- Task to complete -
Below are the records. Retype exactly the lines between the lines holding "You are a GUI" and "Task: Click the sort", inclusive.

Records to use section start

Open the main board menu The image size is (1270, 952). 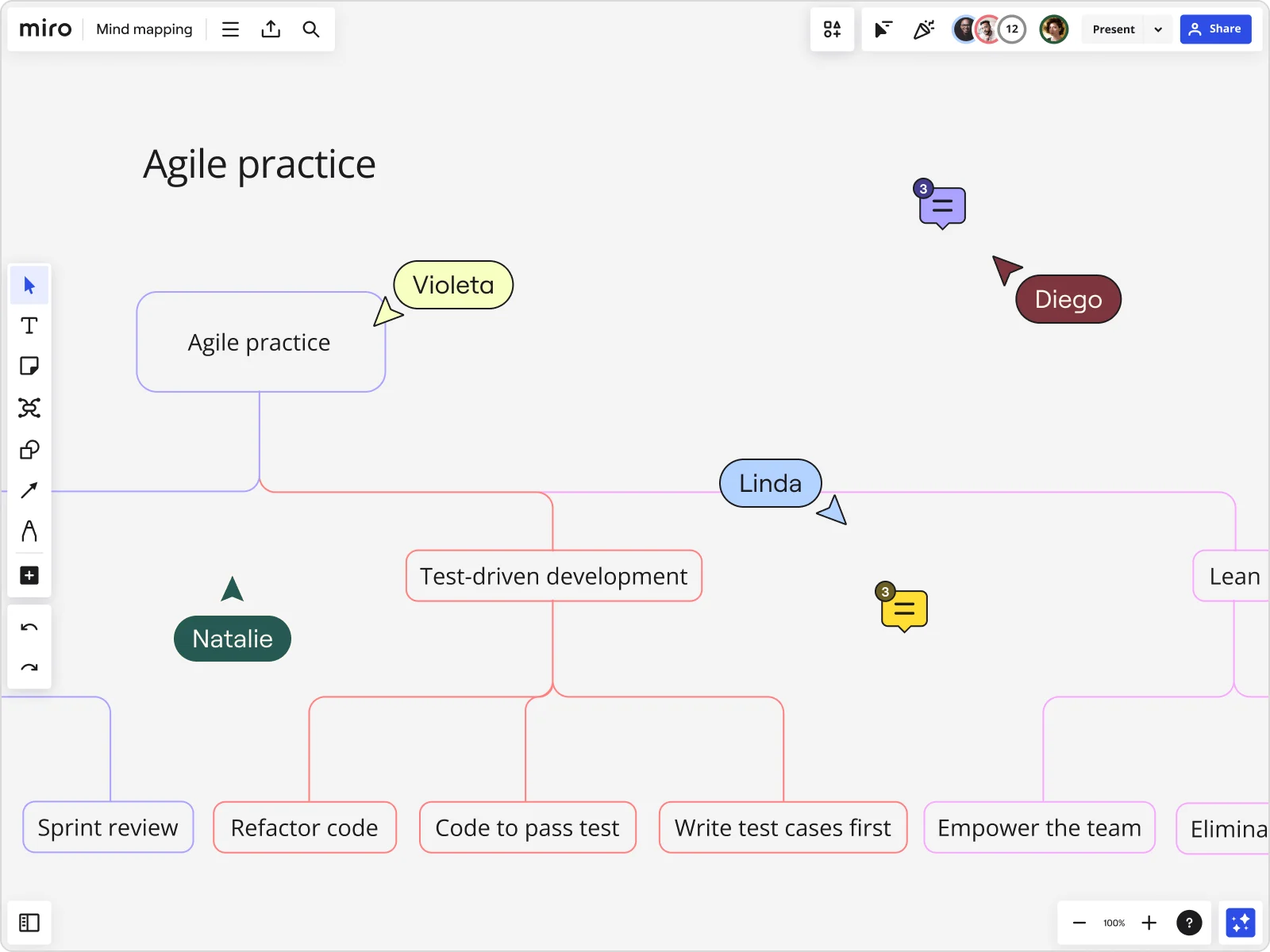[x=230, y=29]
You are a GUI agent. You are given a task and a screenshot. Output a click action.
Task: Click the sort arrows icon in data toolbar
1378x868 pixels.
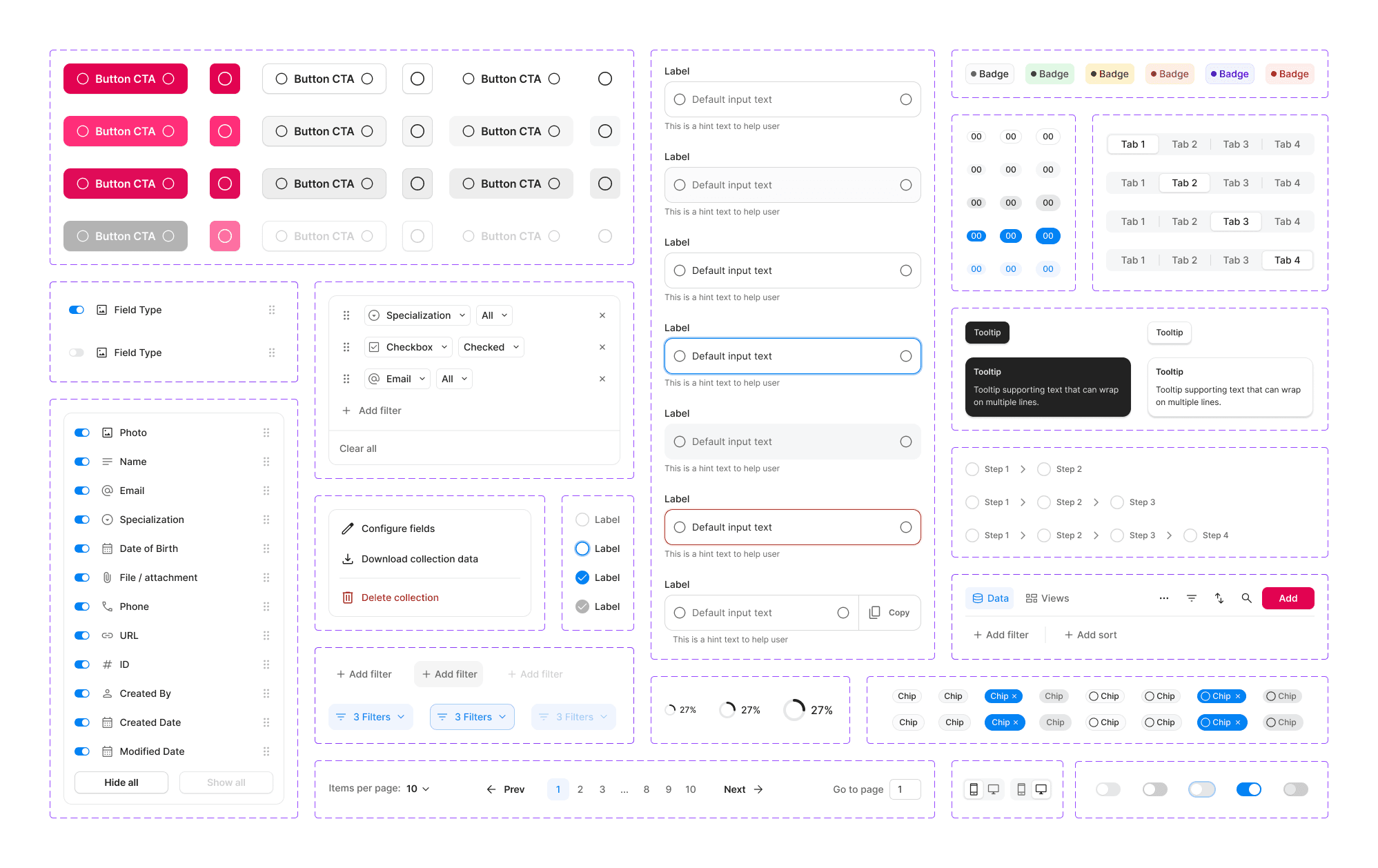pyautogui.click(x=1219, y=598)
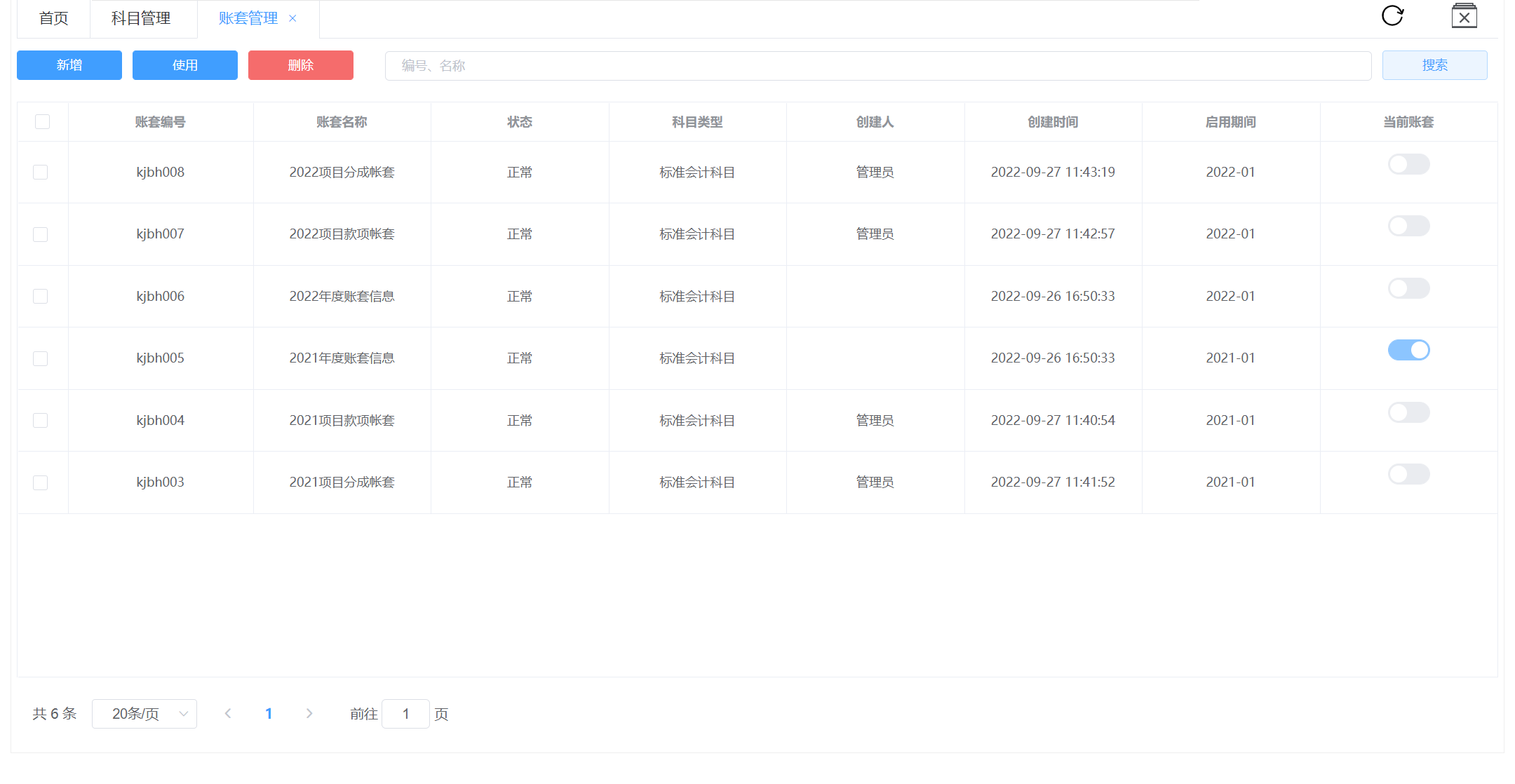Image resolution: width=1515 pixels, height=784 pixels.
Task: Click the 搜索 button
Action: click(1434, 65)
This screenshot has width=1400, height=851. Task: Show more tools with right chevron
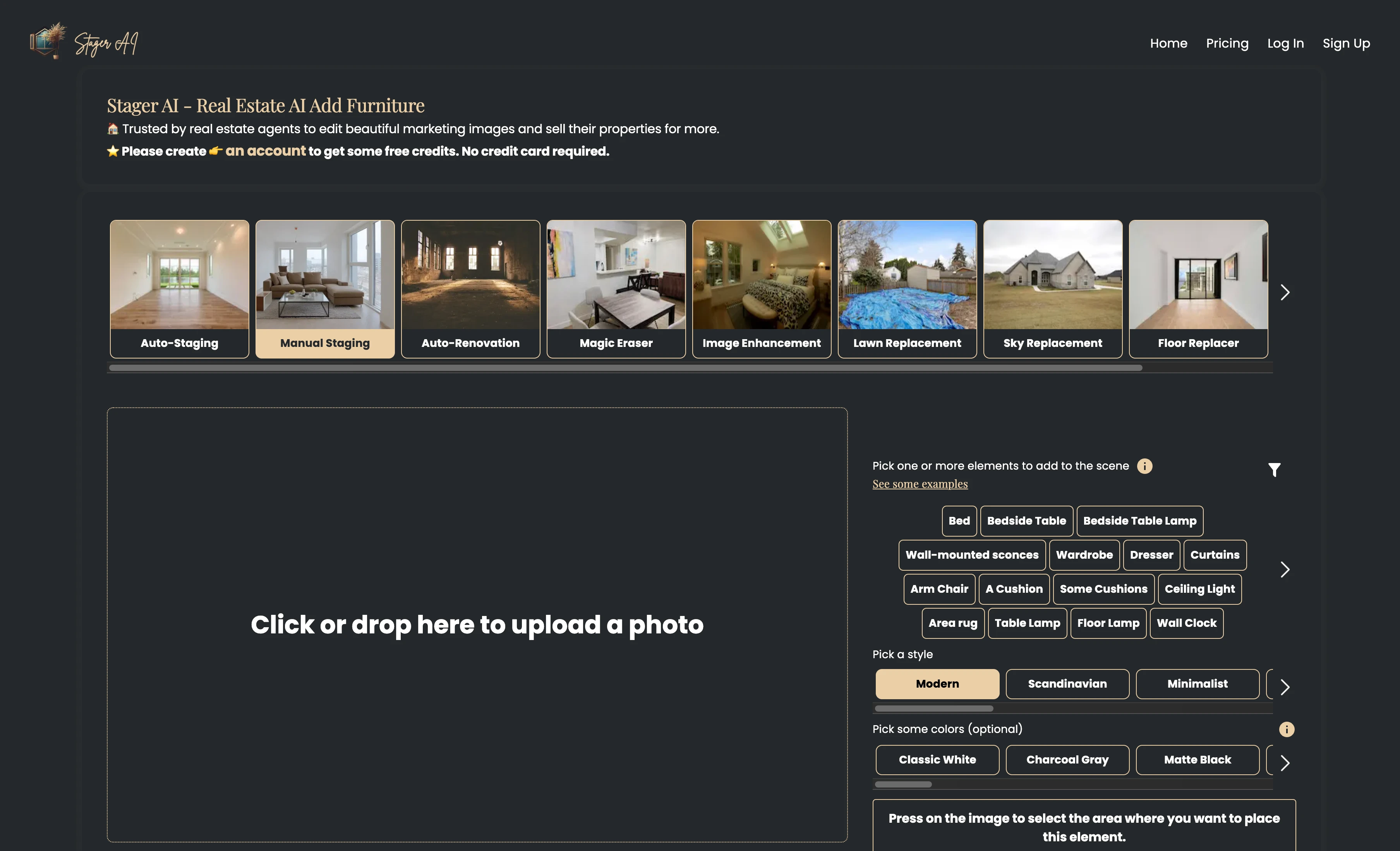pos(1285,292)
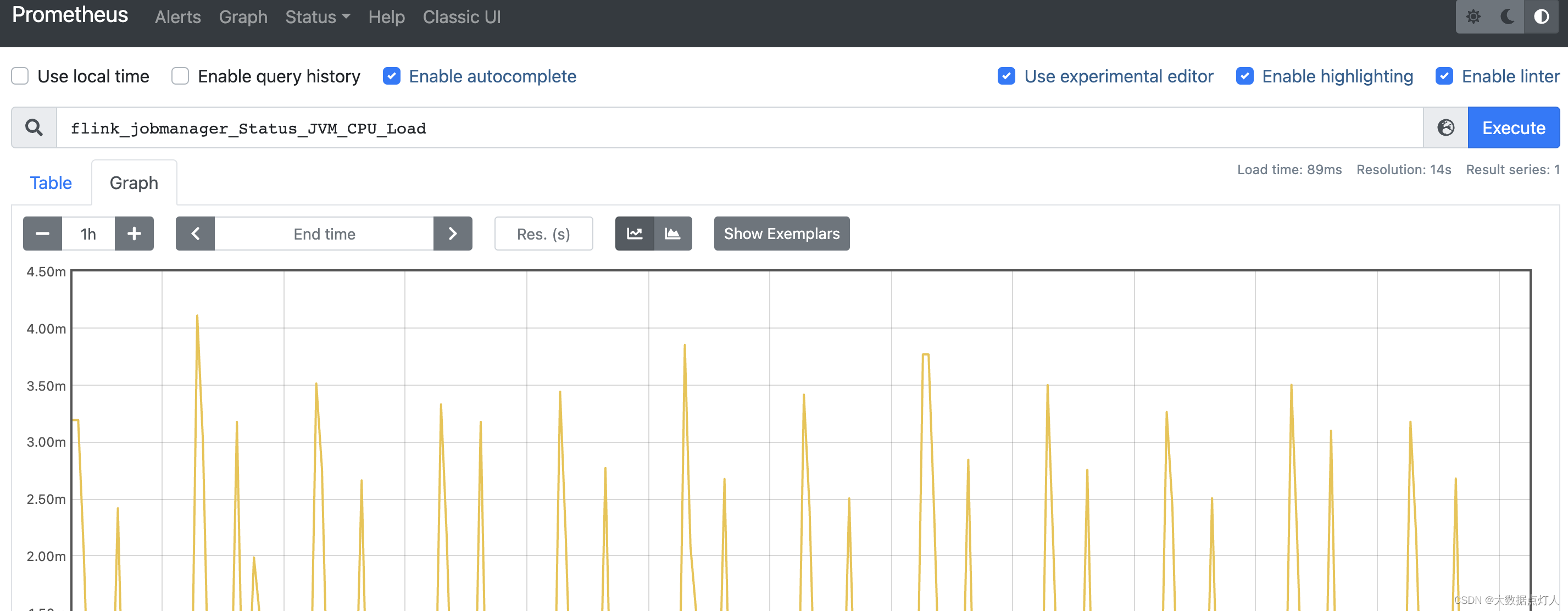Open metrics explorer globe icon
The width and height of the screenshot is (1568, 611).
(x=1445, y=128)
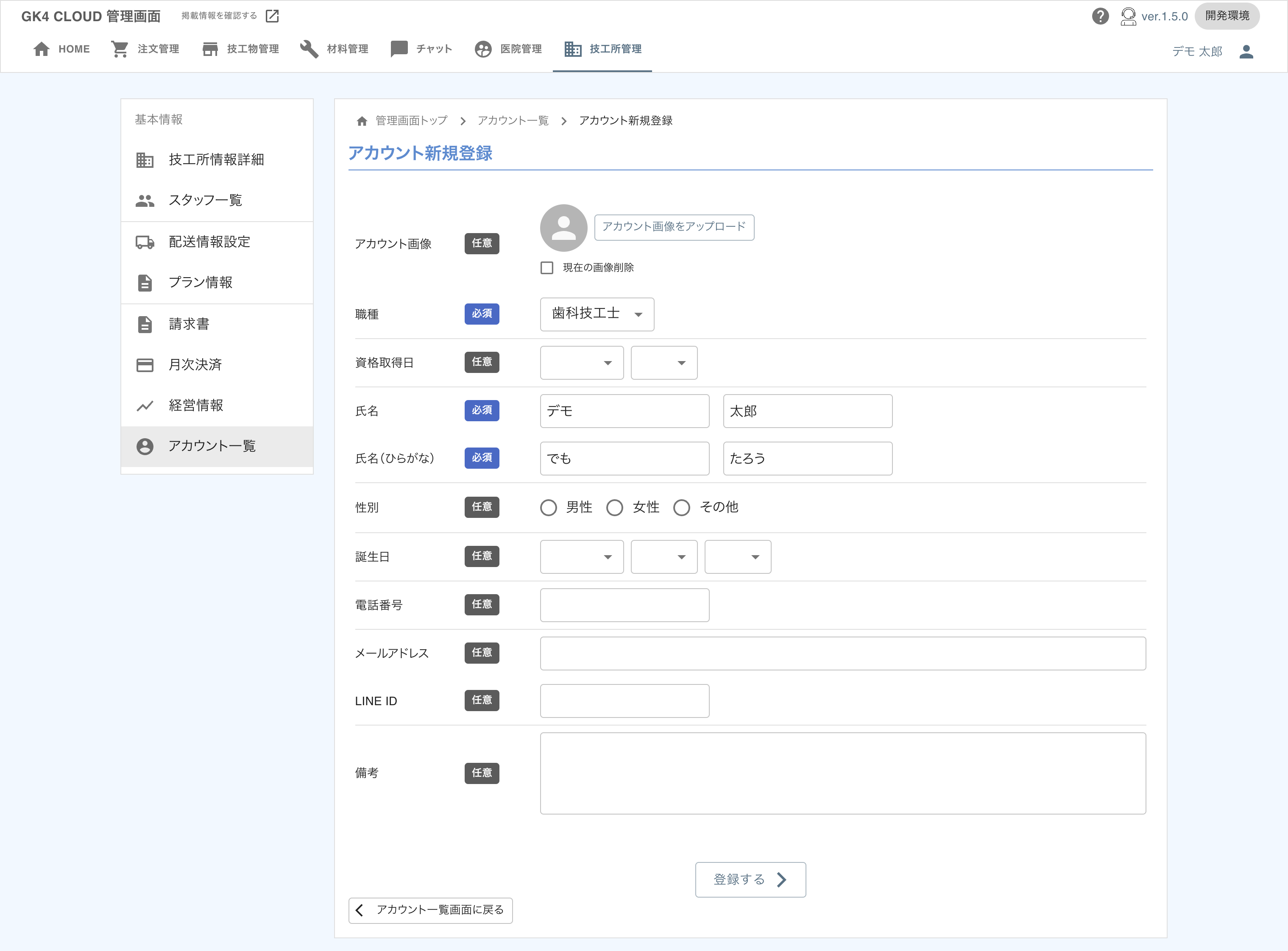The image size is (1288, 951).
Task: Click the home icon in breadcrumb
Action: pyautogui.click(x=362, y=121)
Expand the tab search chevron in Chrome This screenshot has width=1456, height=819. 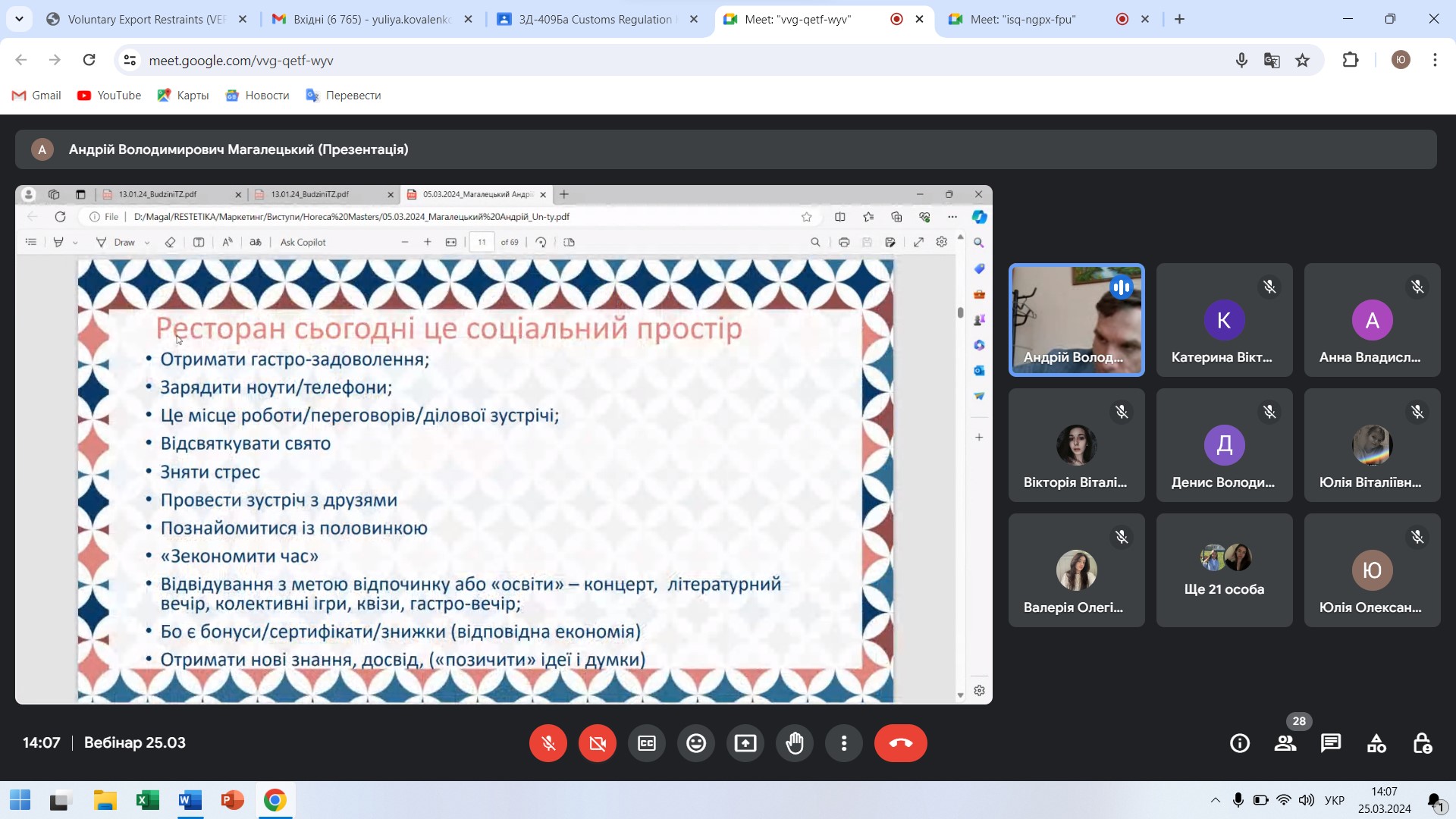[x=19, y=19]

Records to use section end

- Answer space -
You are a GUI agent. You are given a task and a screenshot. Output a click action.
Task: Click the sort arrows icon in data toolbar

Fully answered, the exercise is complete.